There is a great deal of knowledge generated by early brain development research which shows what needs to be done. However, despite the clear evidence regarding measures which will help children and their families, Australia lacks the mechanisms, staffing, structure and funding to put these measures into practice, although $6 – 8 billion dollars are currently spent on early childhood care and education every year. The haphazard nature of local, state and federal measures further complicates provision. Cost is a factor in the lack of family participation in the current service system, but there are other internal and external factors involved.

Improving maternal education is very important to improve outcomes for children, while adult education will also improve employment prospects. Canadian and other research has shown that encouraging women to re-enter the workforce helps reduce childhood poverty while the lifestyle of future mothers, in terms of substance abuse and other factors, must also be addressed to improve the prospects of their unborn children.

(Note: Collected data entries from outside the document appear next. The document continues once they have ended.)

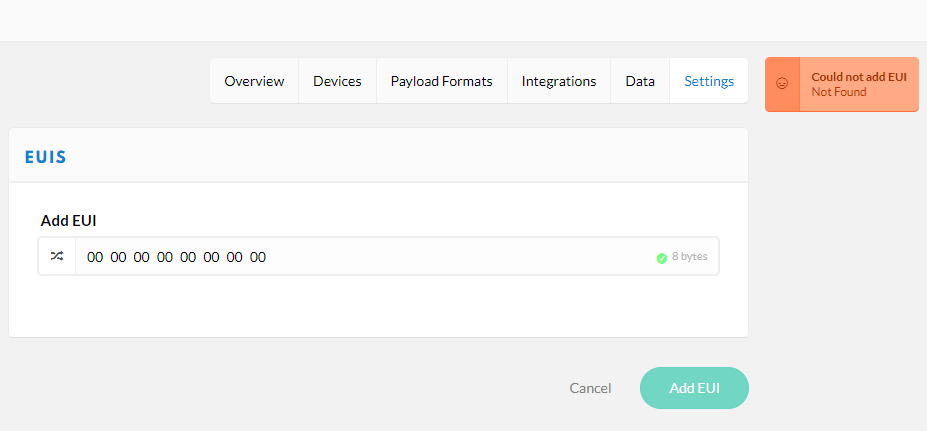Open the Settings tab
927x431 pixels.
[709, 81]
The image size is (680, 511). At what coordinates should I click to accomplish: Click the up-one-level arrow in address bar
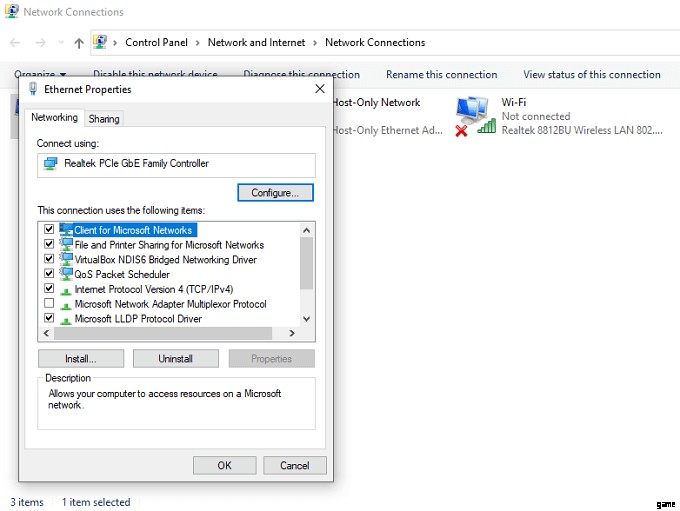coord(79,43)
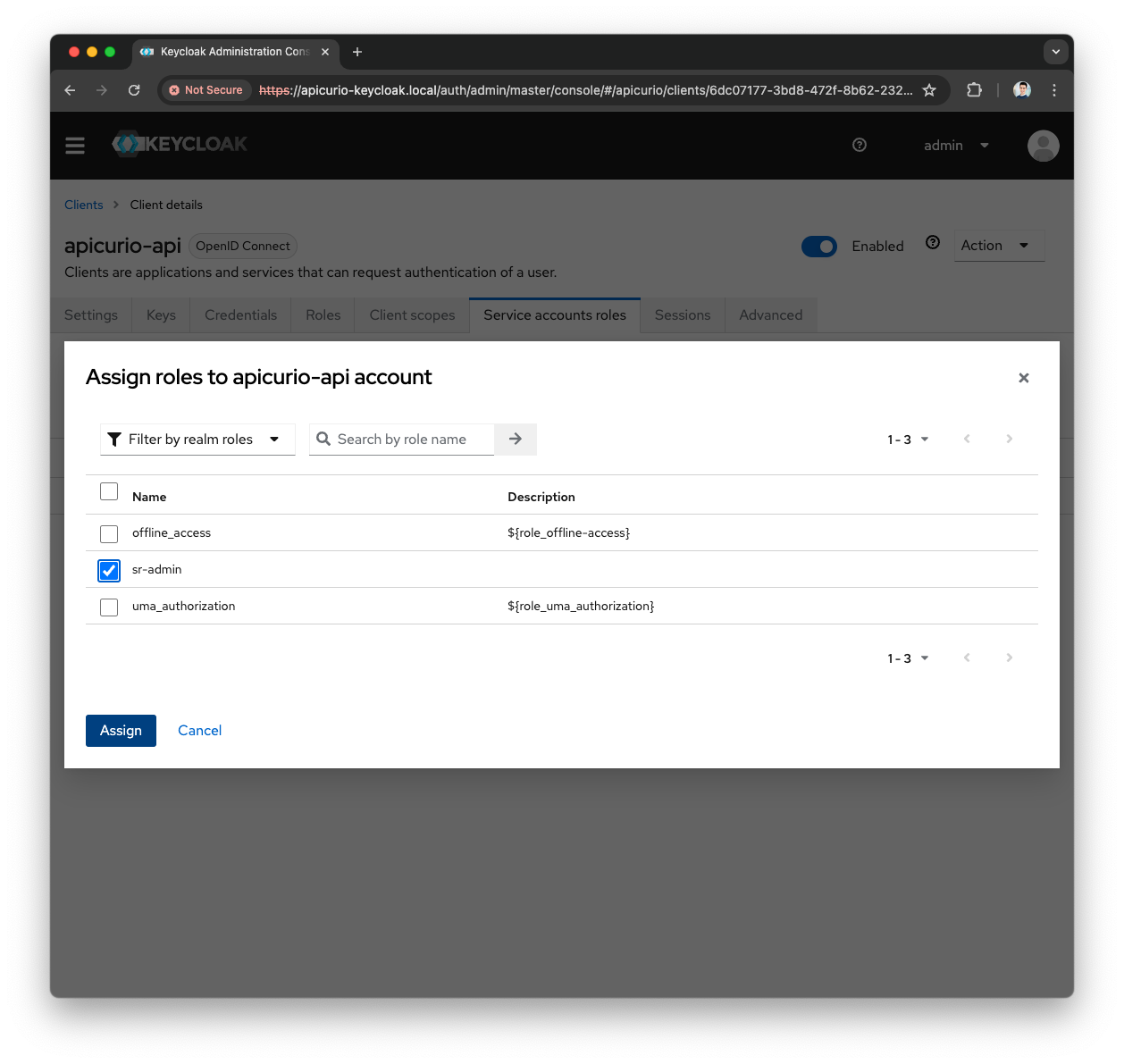Disable the Enabled toggle for apicurio-api
This screenshot has width=1124, height=1064.
819,246
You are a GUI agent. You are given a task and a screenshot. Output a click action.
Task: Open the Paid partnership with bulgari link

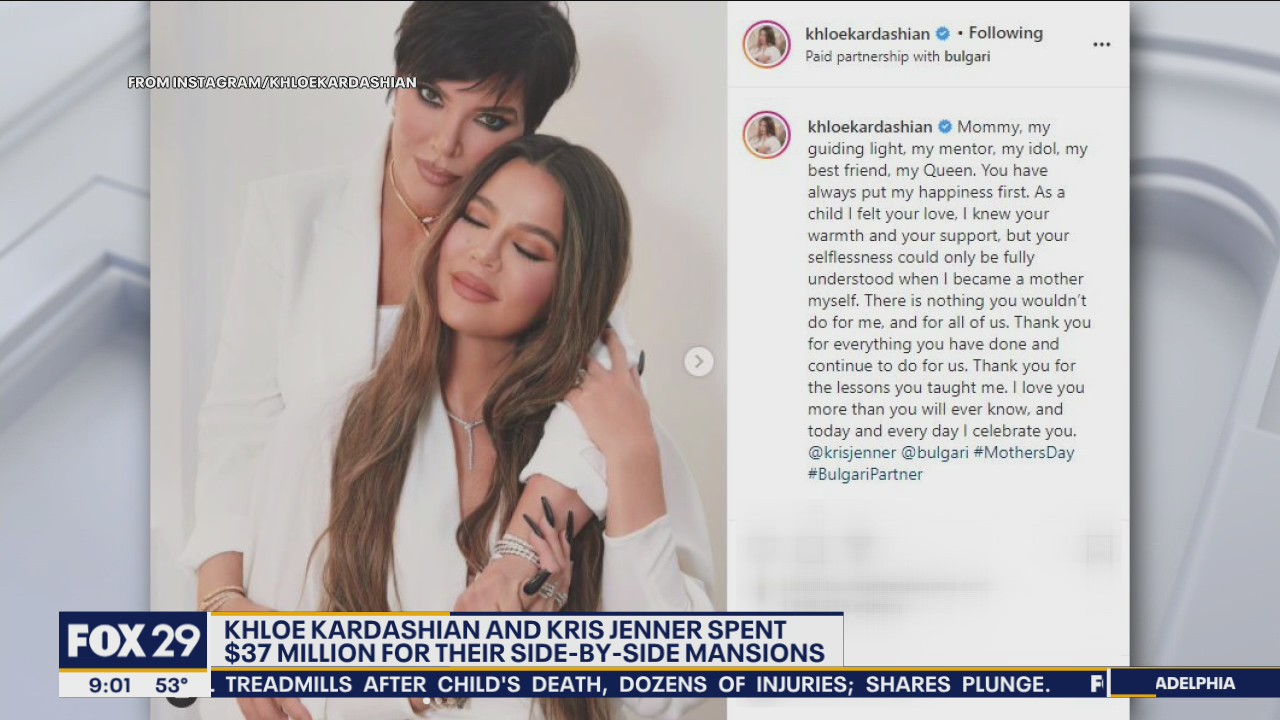(x=898, y=57)
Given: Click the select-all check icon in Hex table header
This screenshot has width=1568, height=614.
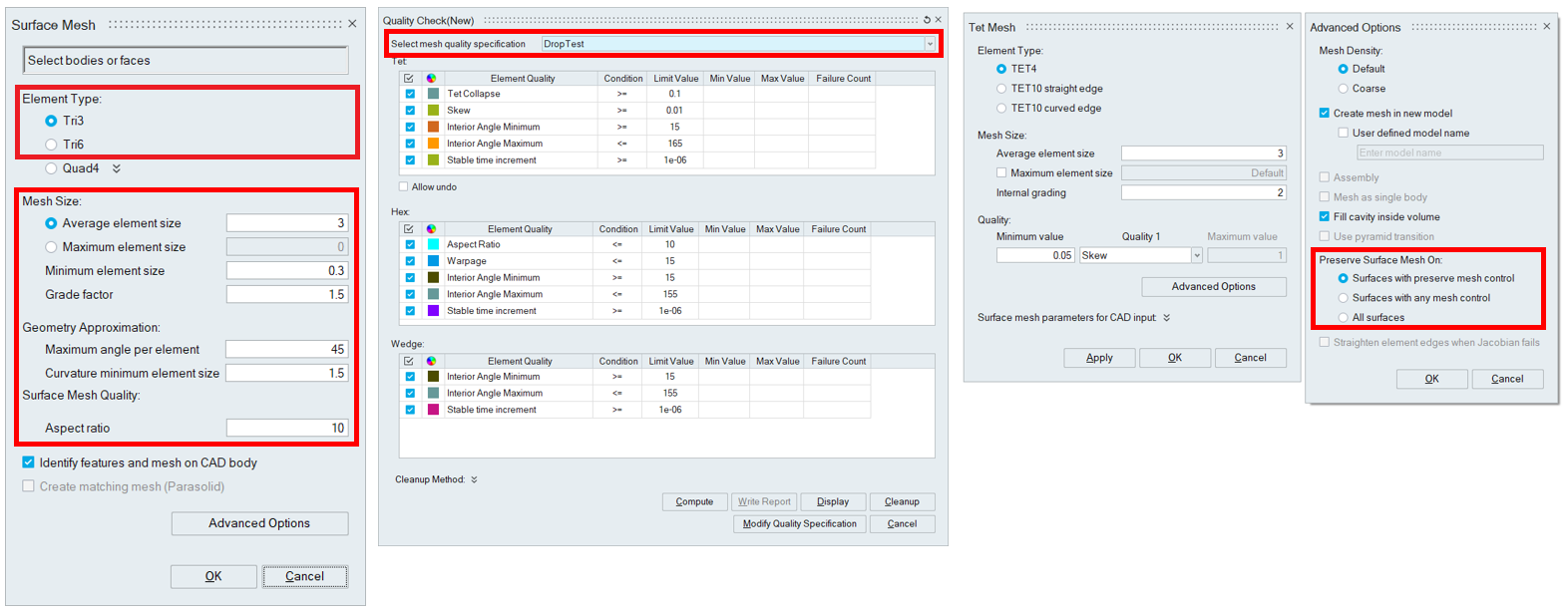Looking at the screenshot, I should click(x=409, y=229).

A new demonstration in Doveton, a suburb of Melbourne with an unemployment rate of 10.9 %, has provided high-quality learning and support for children, a suit of ‘wrap around’ services for residents with mental health or domestic violence issues and encouraged adult education.

Such multidisciplinary programmes, tackling early childhood education, family support, employment and adult education and health issues and other social issues, have no shortage of clients in deprived areas, but often struggle to maintain funding. Current funding models can hamper, rather than facilitate, such holistic schemes, and major reform is required to support and extend them. Multidisciplinary programmes are often dependent on funding from several government sources, and supportive political rhetoric from both sides of Parliament regarding ‘joined up funding’ and ‘streamlined services’ has not been matched by effective action to rationalise the system.

A great deal of time is wasted in applying for funds, rather than delivering services. Even when funding is received, programmes must then comply with many different contracts and sets of data requirements, for each department or agency offering funds, which further increases the administrative burden. Support workers are often employed for different lengths of time, depending on their source of funding, meaning long-term consistency and support planning is impossible. Cyclical economic fluctuations in spending also affect provision, being reduced at times when it is most needed.

Funding which supports disadvantaged families is usually provided by state governments, while child care rebates and benefits are funded by the Commonwealth. Services which combine those functions, such as a long day care centre, therefore tend to have a mix of funding streams, and ‘turf wars’ between the Federal Government and the States often ensue. Sensible discussions are required with the States in COAG forums to ease this where possible.

Australia clearly needs an alternative pathway for services targeted at vulnerable children. Children with poor early childhood experiences are likely to remain disadvantaged throughout their life, and so early action is vital in gaining access to them.